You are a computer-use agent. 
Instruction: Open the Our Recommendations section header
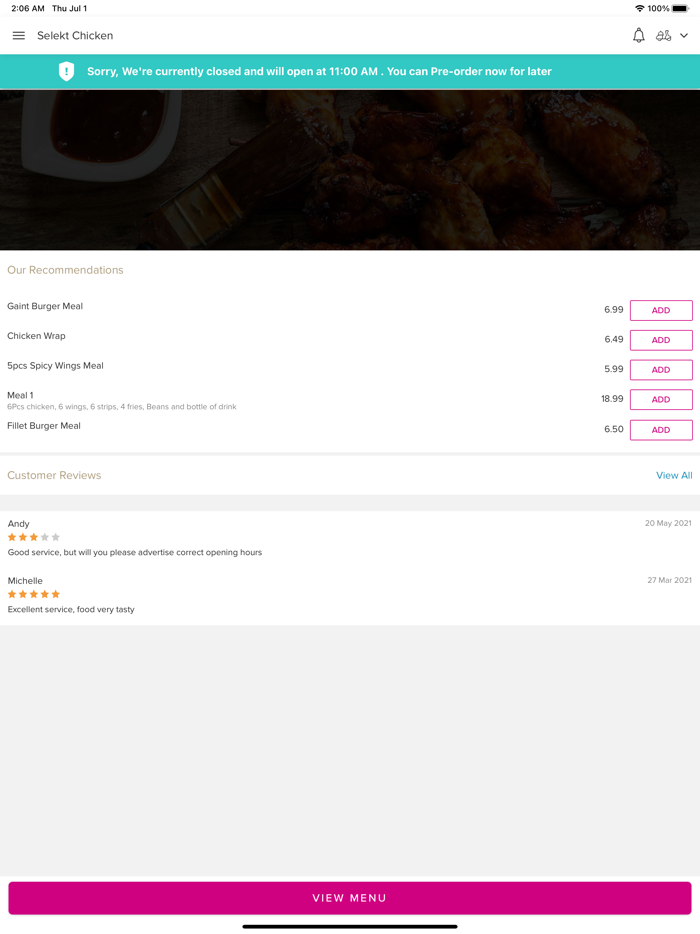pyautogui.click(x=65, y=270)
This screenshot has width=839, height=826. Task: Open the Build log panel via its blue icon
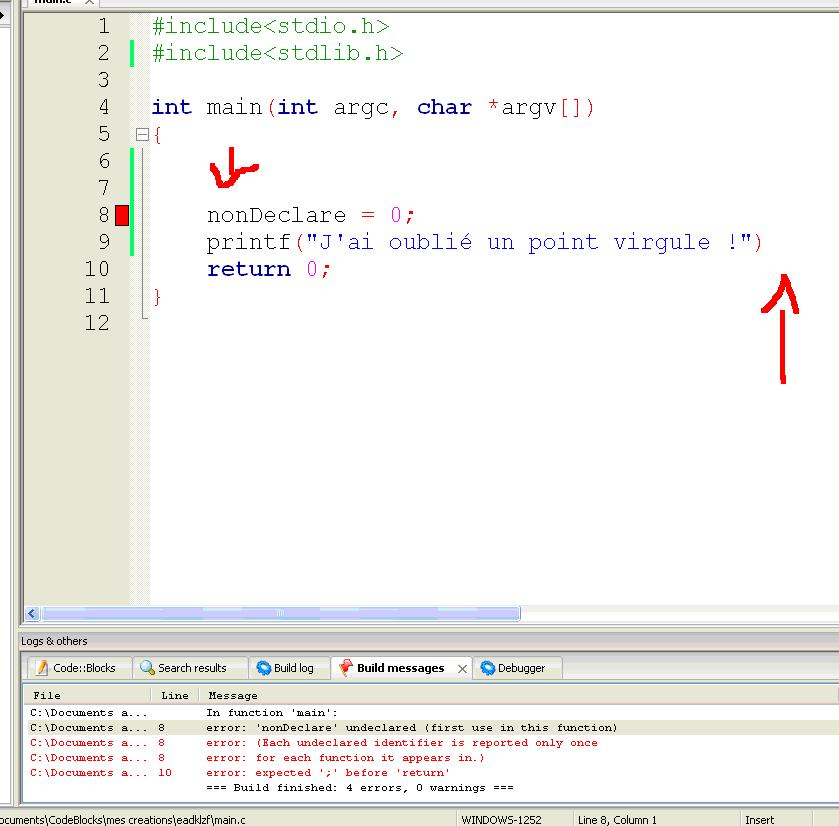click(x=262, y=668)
---
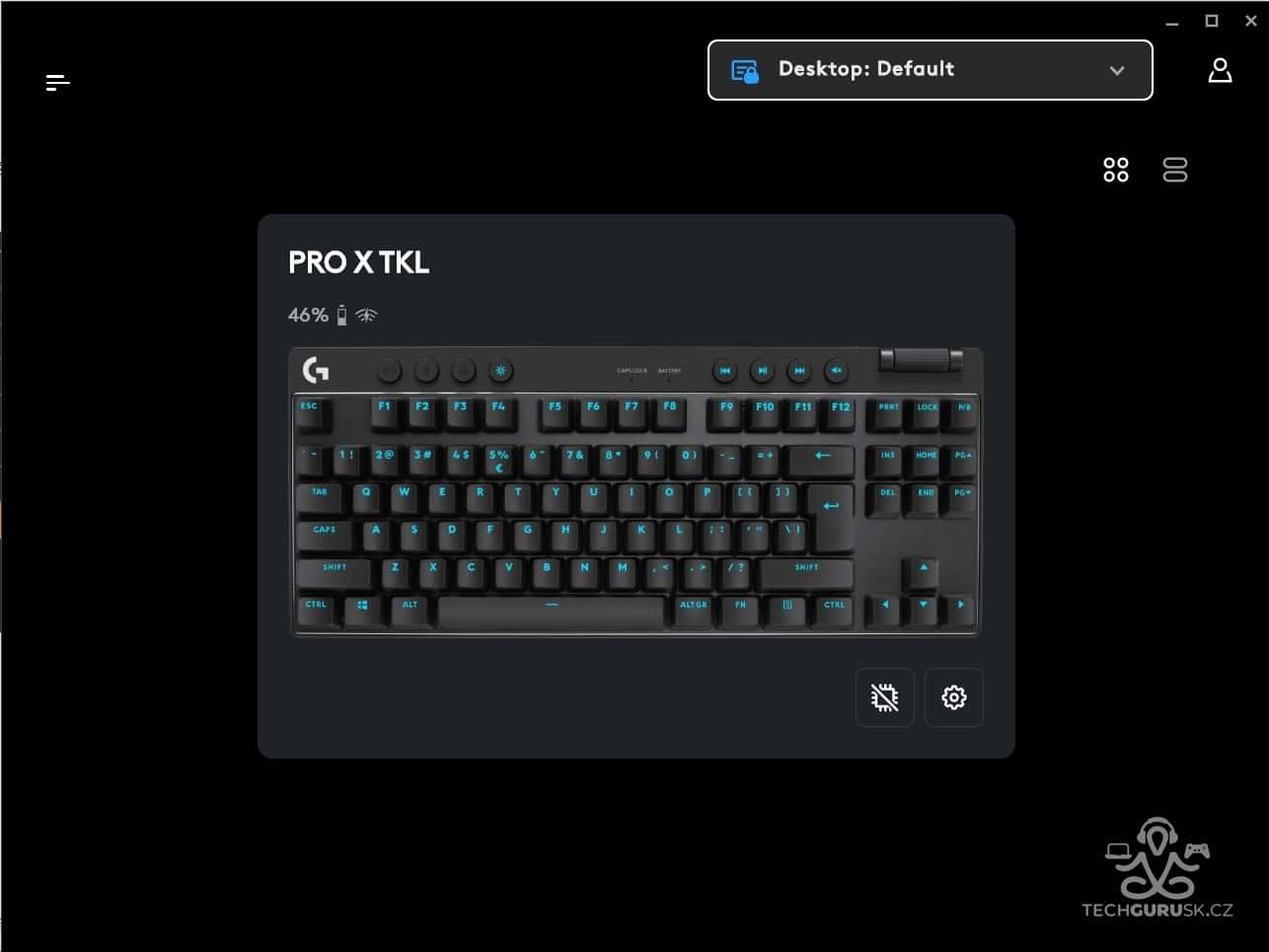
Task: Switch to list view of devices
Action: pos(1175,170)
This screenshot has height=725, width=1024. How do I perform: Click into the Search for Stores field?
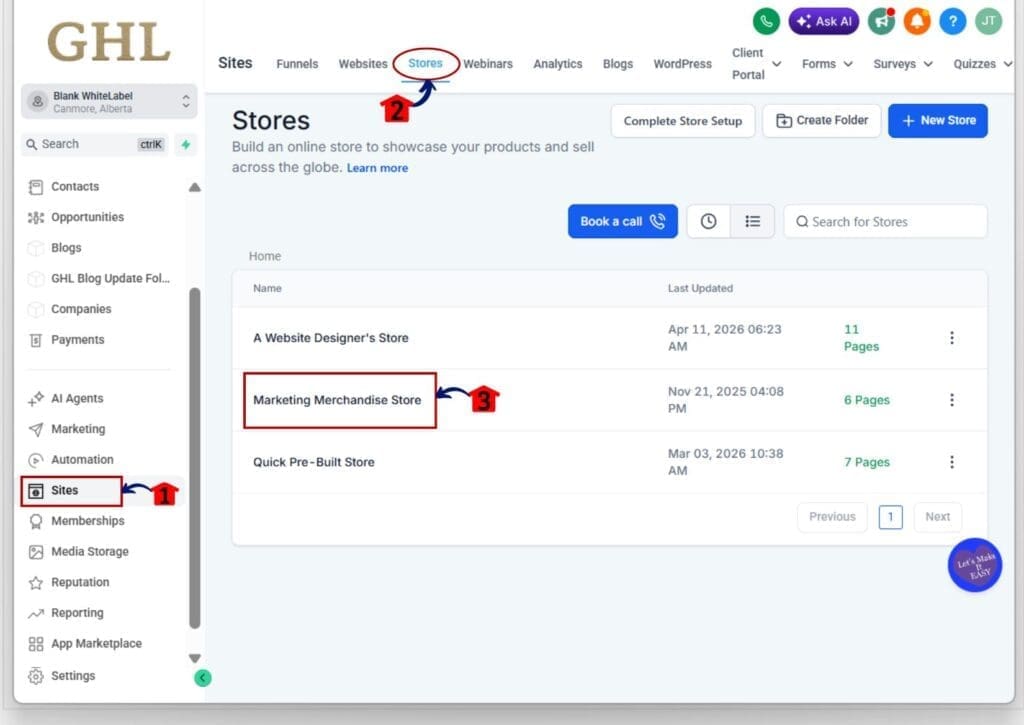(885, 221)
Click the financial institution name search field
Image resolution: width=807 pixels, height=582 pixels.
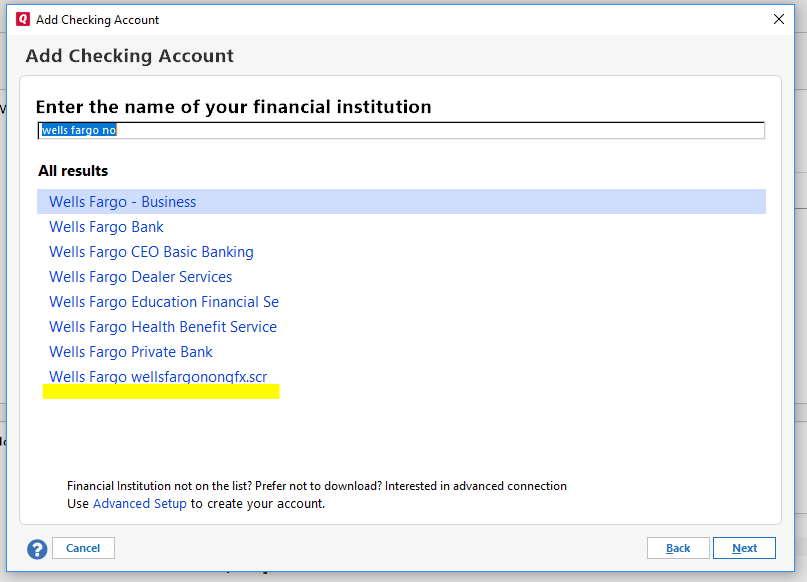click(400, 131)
...
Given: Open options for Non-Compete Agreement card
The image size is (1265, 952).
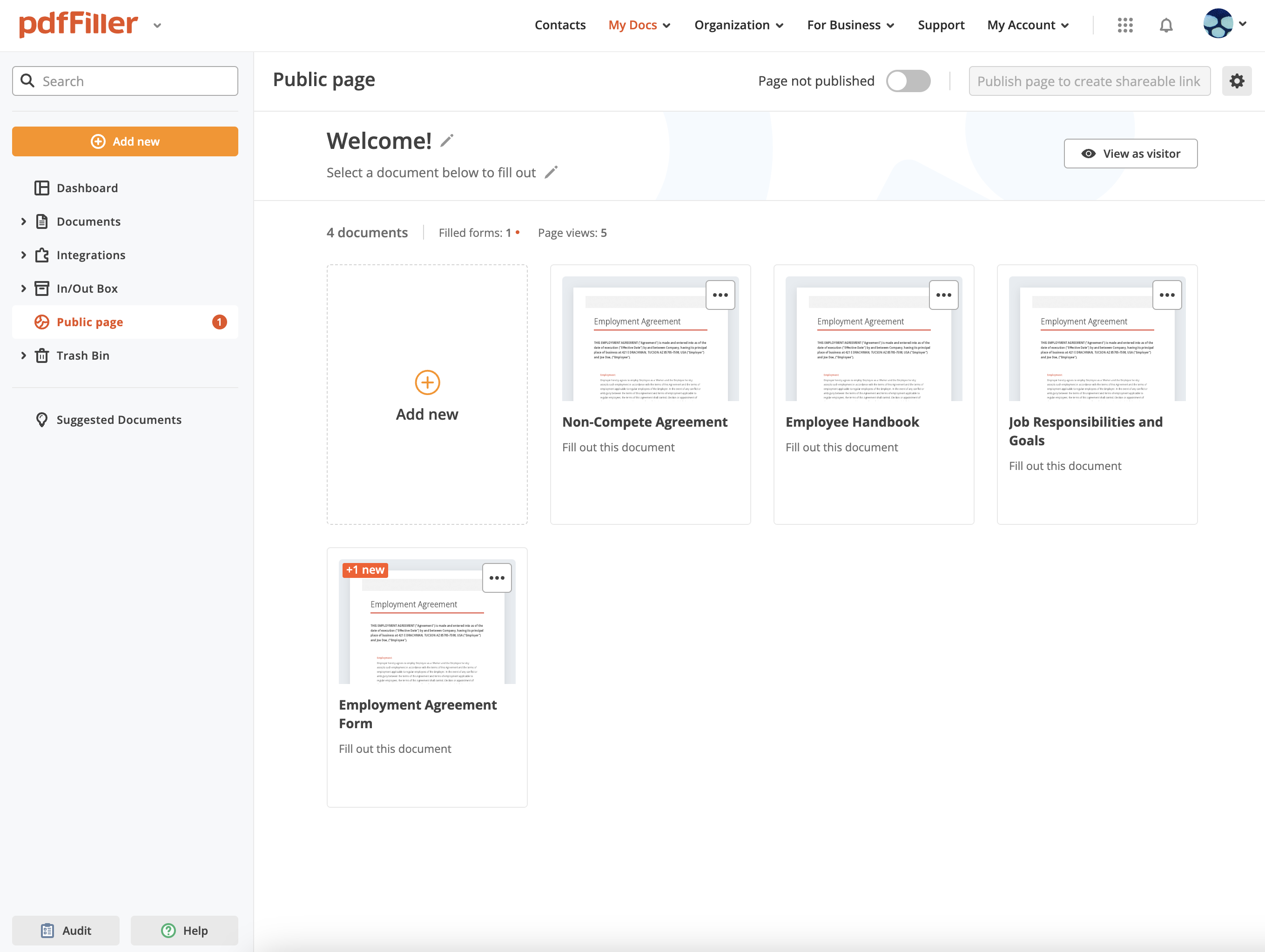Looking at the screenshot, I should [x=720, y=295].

Task:
Output the stretch of material from the line containing "Given: Open options" through the line containing "Looking at the" as a two-column CSV with the columns command and location, one row for each piece of material, putting its wording and its answer each in a single quoted field with line breaks turned into spaces. Leave the pictures out.

Full output:
command,location
"Given: Open options for Non-Compete Agreement card The image size is (1265, 952).","Looking at the screenshot, I should [x=720, y=295]."